El tiquete del mal humor

Si te enfocas demasiado en el problema, no verás la solución.

Abrí la puerta del carro. El calor afuera era tan denso que sentía que lo podía tocar. La mascarilla en mi cara no ayudaba, pero en los meses desde que empezó la pandemia mi hijo menor creció en altura y circunferencia. Gabriel ya no tenía ni una sola camiseta que le cubriera su ombligo, ni un pantaloncillo cuyo elástico no se estuviera desintegrando. En consecuencia, ir al mall fue una cita forzada, pero impostergable.

En las mejores circunstancias no me entusiasma la idea de ir a comprarle ropa al: no se quiere medir, lo tengo que jalar, lo debo apurar. Yo no quería imaginar lo que sería la experiencia en medio de una pandemia, los dos refunfuñando con nuestras mascarillas puestas y yo rociando alcohol como fumigadora a nuestro paso. Así que opté por ir sola.

Recuerdo haber entrado al estacionamiento del mall y tomar el tiquete, porque me llamó la atención que ahora es con un sensor. Ya no debes poner el dedo en un botón.

También recuerdo haberme ajustado la mascarilla antes de bajarme del carro y lamentar haberme puesto un top manga larga.

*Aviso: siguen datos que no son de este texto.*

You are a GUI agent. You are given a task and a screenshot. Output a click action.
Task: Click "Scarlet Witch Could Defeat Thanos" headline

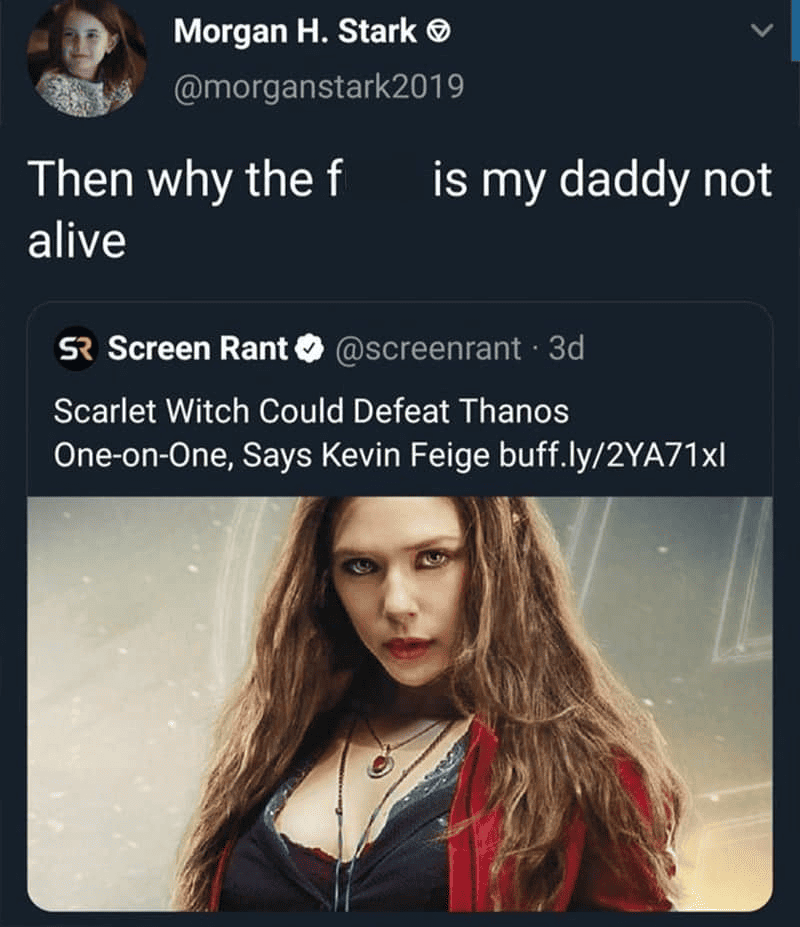[x=310, y=411]
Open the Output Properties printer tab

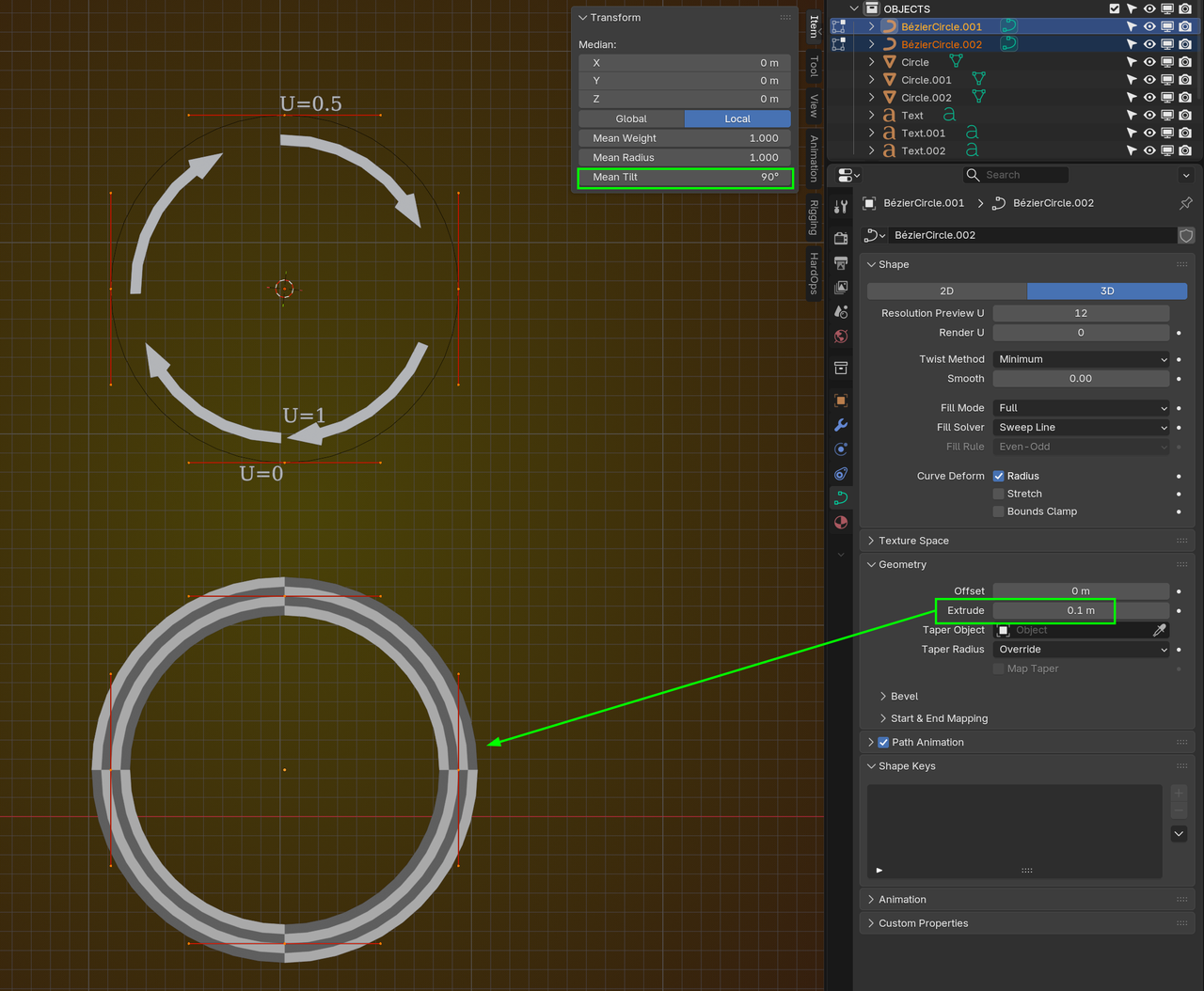(x=840, y=264)
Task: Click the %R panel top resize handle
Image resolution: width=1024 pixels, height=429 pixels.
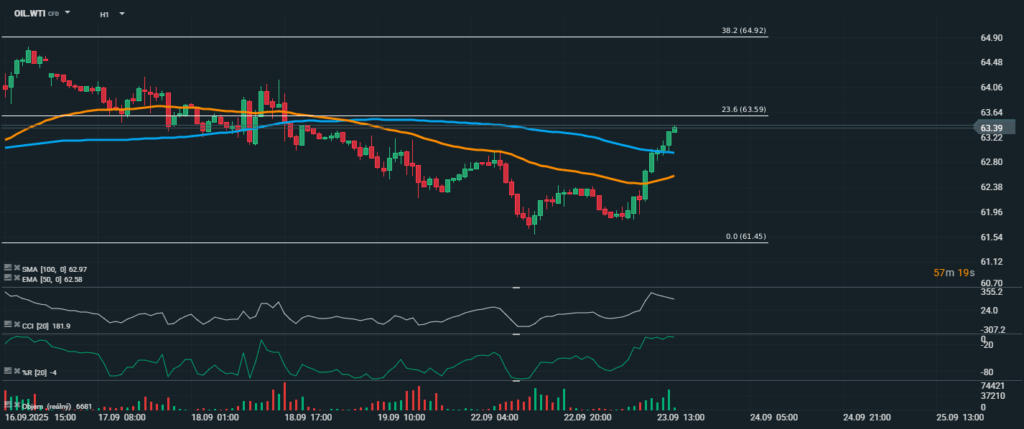Action: (517, 334)
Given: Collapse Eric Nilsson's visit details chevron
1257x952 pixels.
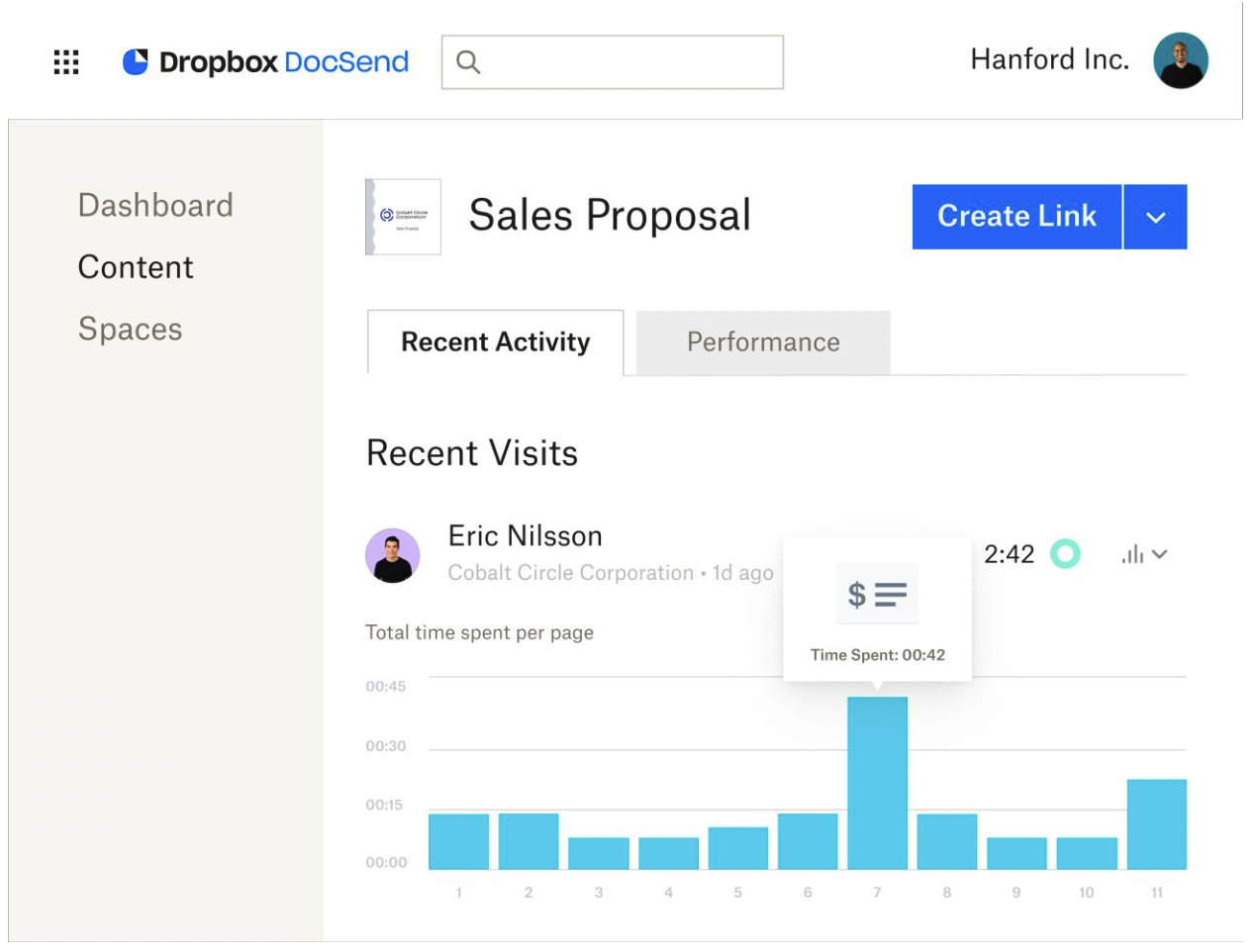Looking at the screenshot, I should (1161, 554).
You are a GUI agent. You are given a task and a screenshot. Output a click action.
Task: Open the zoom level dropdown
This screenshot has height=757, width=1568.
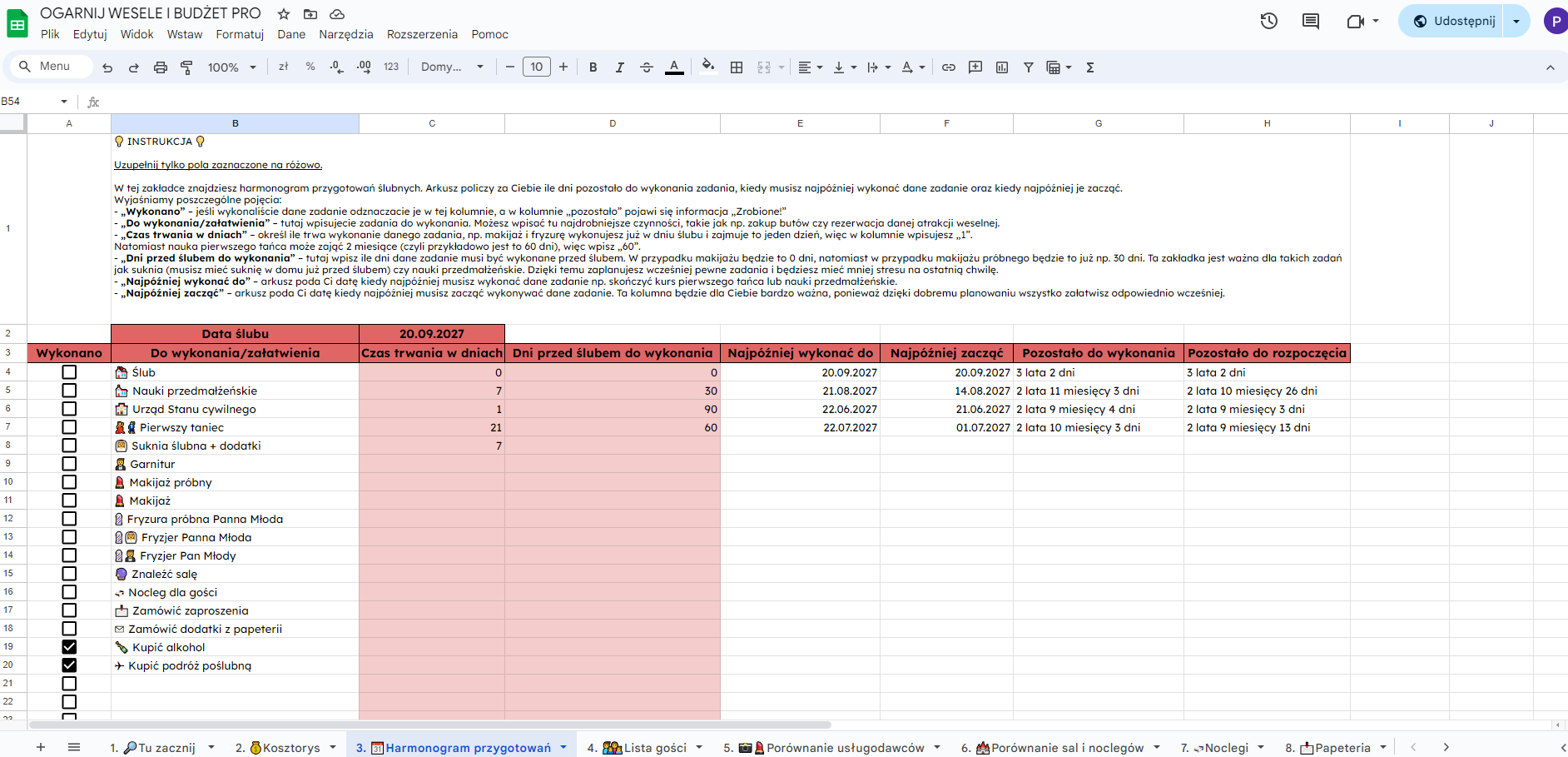231,67
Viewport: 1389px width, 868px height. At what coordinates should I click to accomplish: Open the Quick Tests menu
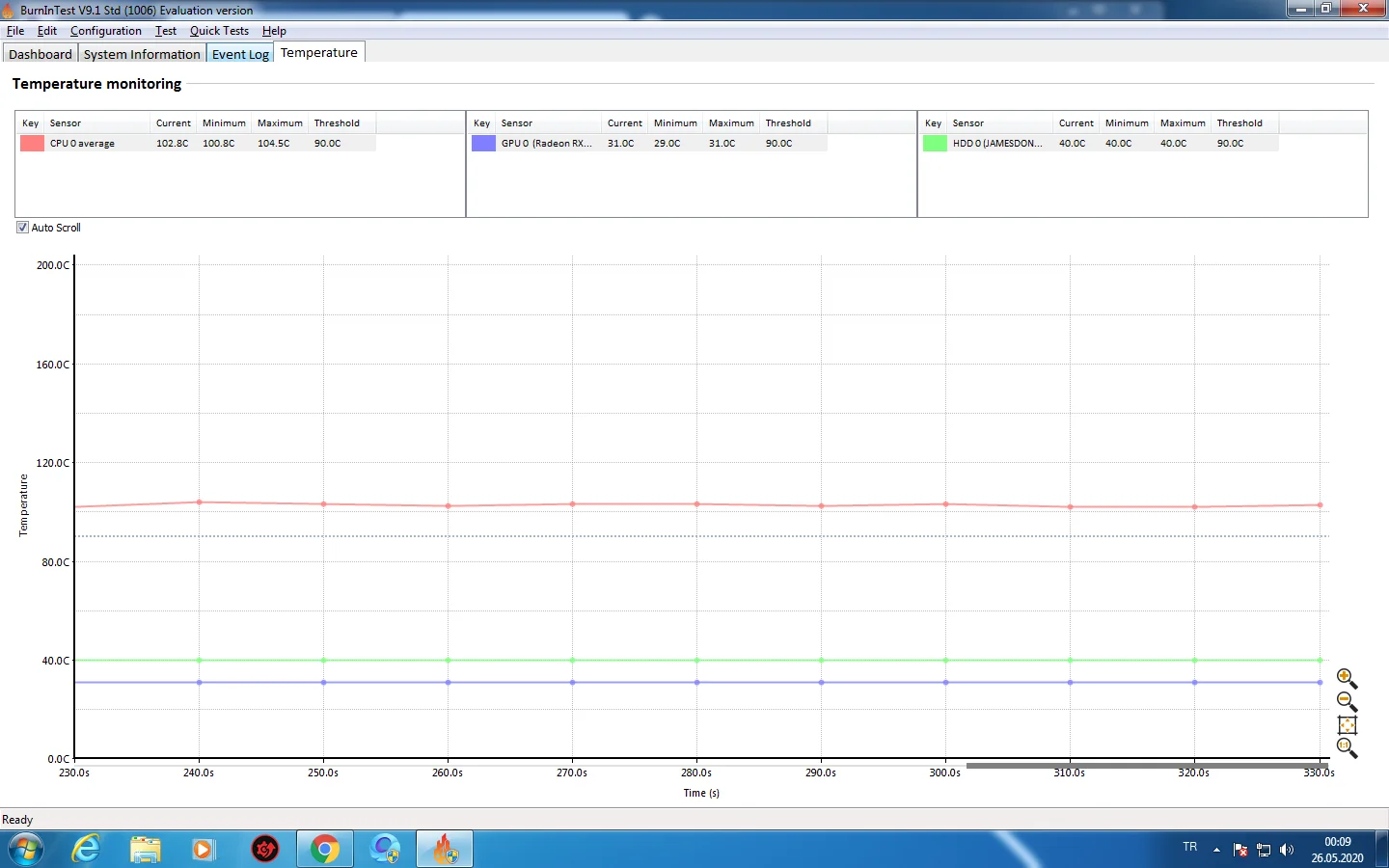[219, 31]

Pero lo más sobresaliente que recuerdo de ese momento es haber guardado el tiquete del parking en el bolsillo trasero de mi pantalón, que es el lugar predeterminado para que no se me pierda.

Bueno, hice las compras, y cuando salí con mis bolsas del centro comercial, me aproximé al punto de pago del tiquete. 

Metí mi mano en el bolsillo posterior derecho para sacarlo, pero no estaba. Me pareció raro. Busqué en el izquierdo y en los de adelante, pero tampoco.

Comencé a sentir cómo el mal humor se me disparaba como un cronómetro.

Buscar en mi cartera era futil, porque ahí no cabe nada. Pero igual lo hice.

¿Será que se me quedó en el carro? Eso era imposible, ¡porque sé que lo puse en mi bolsillo trasero derecho! Fui a fijarme.

No estaba en el retrovisor, ni arriba, ni abajo, ni a los costados del asiento. Tampoco debajo del carro (porque me agaché hasta el piso), ni traspapelado entre las bolsas de mis compras.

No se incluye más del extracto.